Since the government does not have a credible financing plan for July-December period of the next fiscal year, the sources said, Pakistan also needs to arrange funds to repay the loans during the first half of the next fiscal year. The external debt repayments, including interest, for the July-December period amount to $11 billion, sources in the Finance Ministry said.
Even if China and Saudi Arabia rollover their short-term debts, Pakistan will still need over $4 billion to repay to the international creditors during the first half of next fiscal year. These include payments to the World Bank, the Asian Development Bank, Saudi Fund for Development, Islamic Development Bank and Chinese commercial banks.
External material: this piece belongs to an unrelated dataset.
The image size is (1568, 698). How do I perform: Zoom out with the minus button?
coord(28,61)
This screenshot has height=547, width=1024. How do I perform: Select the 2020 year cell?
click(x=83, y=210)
Nathan Porter also mentioned the next fiscal year’s budget in his statement, which the government wants to present around June 10. “In addition, the IMF supports the authorities in the implementation of policies in the period ahead, including in the technical work to prepare the fiscal 2024 budget, which is to be passed by the National Assembly before end-June,” said Porter.
The Ministry of Finance, already struggling to meet other conditions, seemed irritated by the IMF’s new demand. Senior finance ministry officials argued that the IMF should not link the approval of the 9th review with the next year’s budget. They said that the issue of the fiscal year 2023-24 budget should be taken up at the time of the discussions for the 11th review. “The IMF’s demand is worrisome,” said a cabinet member on condition of anonymity.
Less than two months are left in the expiry of the stalled $6.5 billion IMF programme. There seems to be no possibility that Pakistan and the IMF will conveniently complete the remaining three outstanding reviews of the programme.
Due to Pakistan’s failure to implement the programme conditions on time, the $2.6 billion still remain undisbursed out of the $6.5 billion despite getting a nine-month extension in the programme by former finance minister Miftah Ismail. Finance ministry sources said that the finance secretary recently urged Nathan Porter to review the demand for an agreement on the next year’s budget. However, the IMF, already agitated by the government’s contradictory claims about completion of the conditions, may not offer any major relief to Pakistan.
There are concerns that the coalition government may try to unveil a political budget, which would make it more difficult to rescue the country from the ongoing economic crisis.